This is not about being politically correct. This is about how Fidelity can make more money by doing the right thing. In an interview on Bloomberg TV in September, Johnson acknowledged the need to hire more women at Fidelity because their customers are asking for them.

“We have a real need in our business right now to recruit more women, because when women customers come into our branches, very often the first thing they say is . . . I’d like to work with a woman,” said Johnson, explaining that female customers feel more comfortable with female advisers.

Let’s put this against the backdrop of the great wealth transfer in which women are expected to control half of this country’s private wealth by 2020. Then let’s put another fine point on this: Fund teams led by both men and women deliver better investment returns than funds run by men or by women, according to Morningstar research.

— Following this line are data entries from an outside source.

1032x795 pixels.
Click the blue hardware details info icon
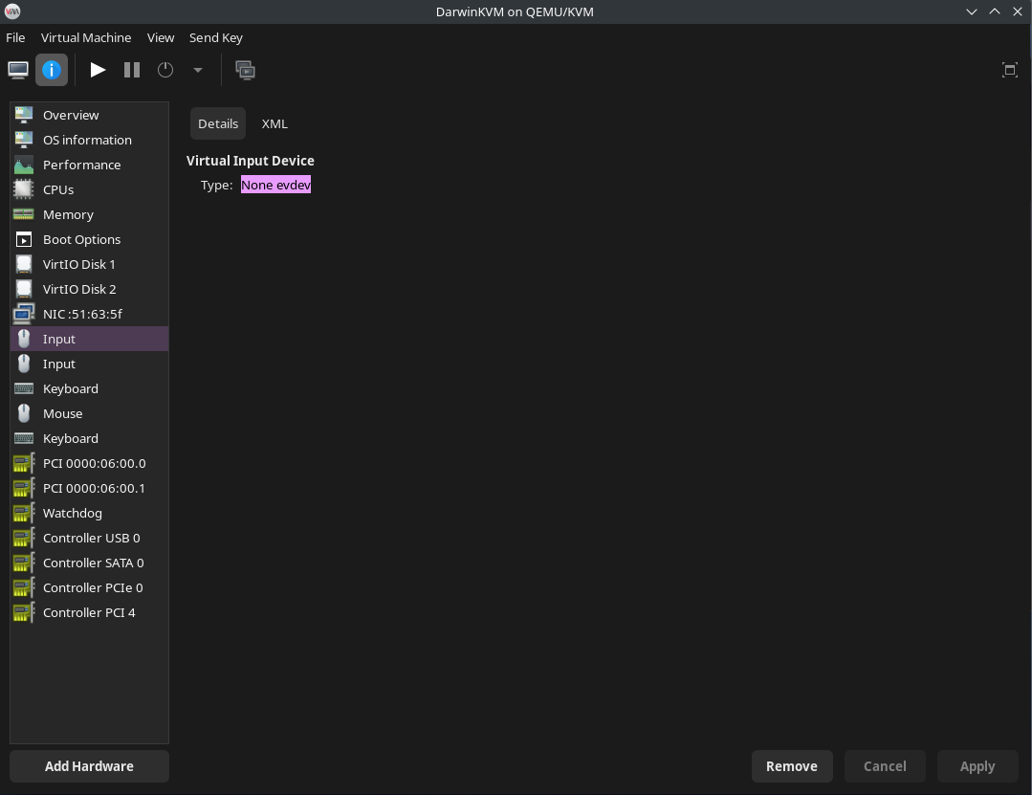point(52,70)

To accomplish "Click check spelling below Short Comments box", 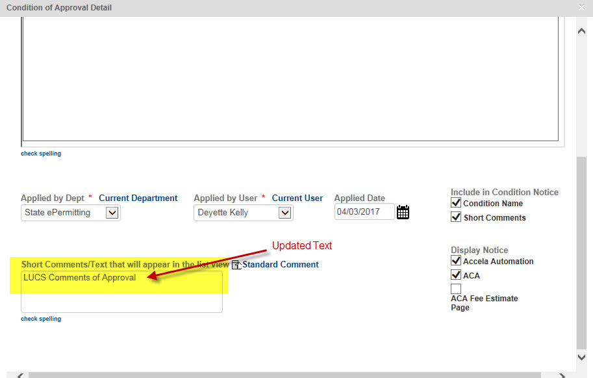I will point(41,319).
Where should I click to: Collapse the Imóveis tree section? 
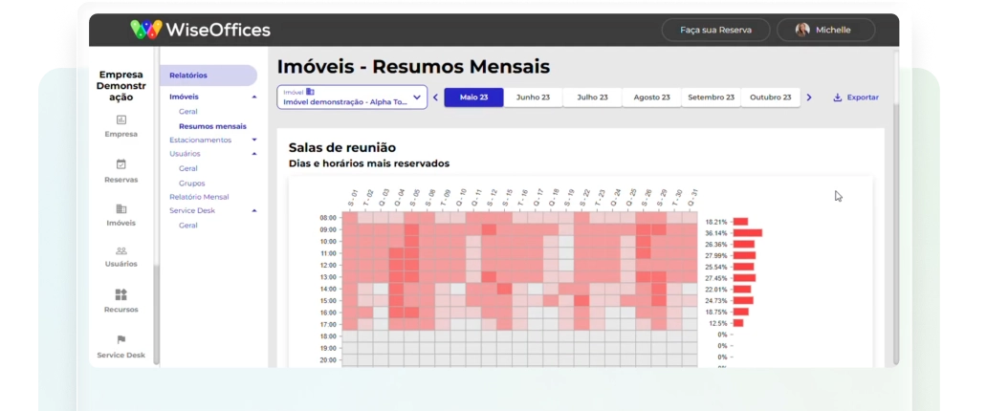tap(254, 97)
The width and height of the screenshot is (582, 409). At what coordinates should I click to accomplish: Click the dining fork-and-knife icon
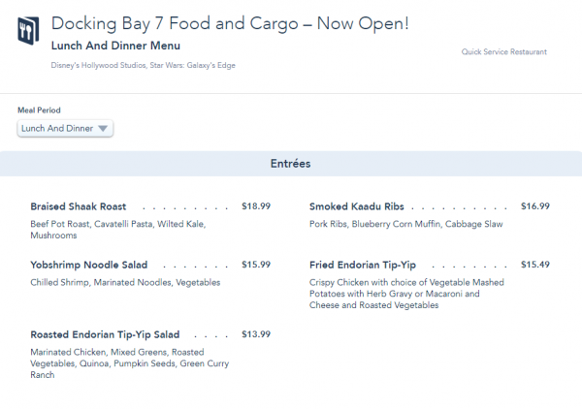[x=28, y=34]
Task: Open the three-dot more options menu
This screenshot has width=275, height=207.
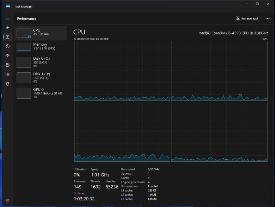Action: tap(267, 19)
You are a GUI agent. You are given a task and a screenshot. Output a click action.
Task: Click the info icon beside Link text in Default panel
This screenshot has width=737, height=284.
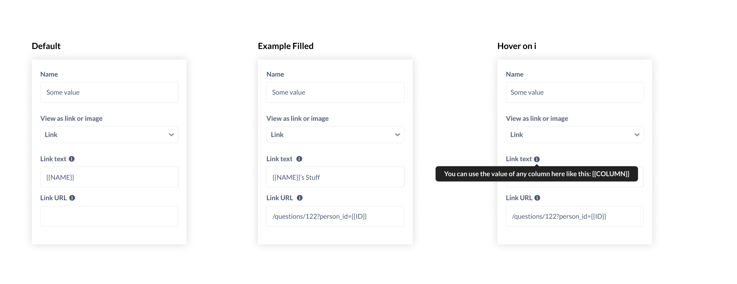pyautogui.click(x=72, y=159)
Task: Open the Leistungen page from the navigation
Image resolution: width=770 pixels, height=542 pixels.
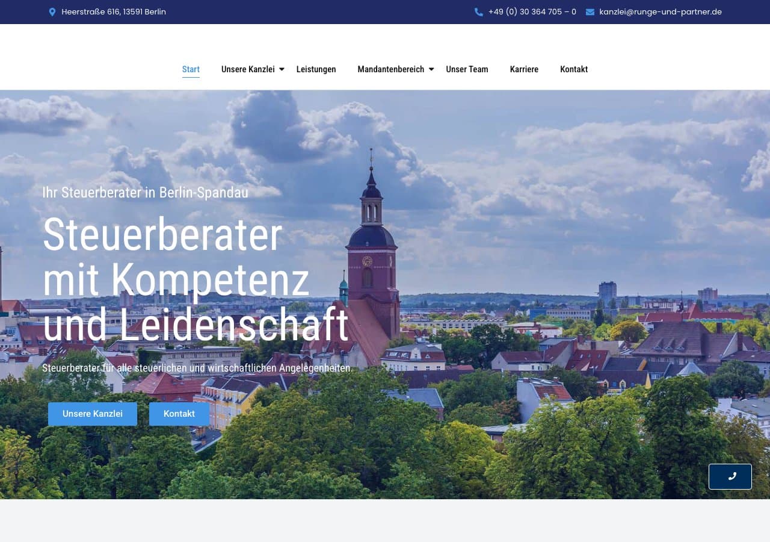Action: point(316,69)
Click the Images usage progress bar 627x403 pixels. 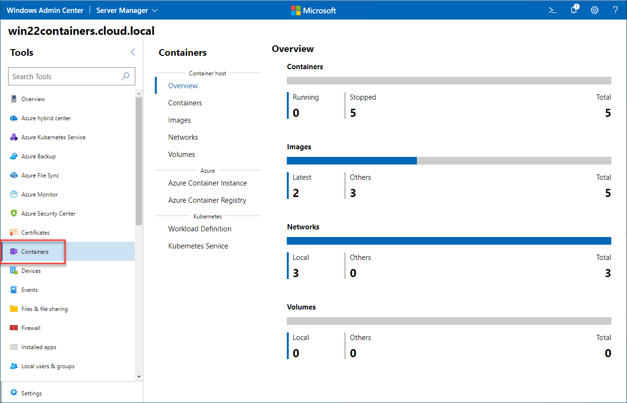[449, 161]
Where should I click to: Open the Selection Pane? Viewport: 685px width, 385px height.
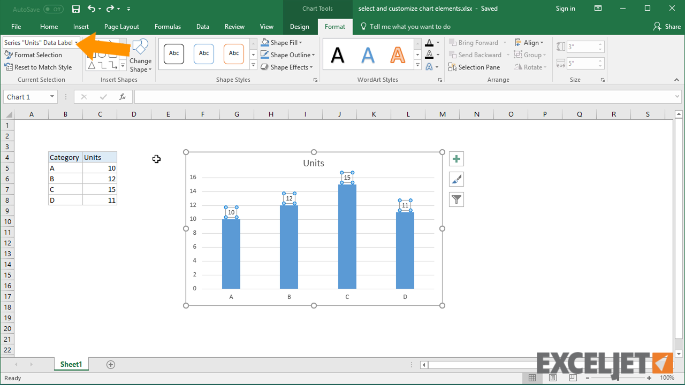pos(474,67)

“Fidelity is a giant in the mutual fund industry, so if Abby Johnson is able to foster an environment where women and men are on a par from a leadership perspective, that would create an important example for peer firms,” said Laura Lutton, fund research director at Morningstar.

I keep thinking back to Fidelity’s last big mess. About a decade ago the company paid $8 million in fines to settle federal charges that its traders improperly received gifts, including junkets on private jets, gambling outings, hiring of women believed to be prostitutes, and engaging in “dwarf tossing” as entertainment.

Fidelity blamed a few bad apples, fired them, and tightened its gift policies.

This time around, Abby Johnson should signal to the boys that she’s just getting started. She should examine workplace culture throughout the company, and whether Fidelity does enough to make sure women feel they are in a place where they can thrive.

If she has to fire bushels of bad apples, it will only be a better company in the end.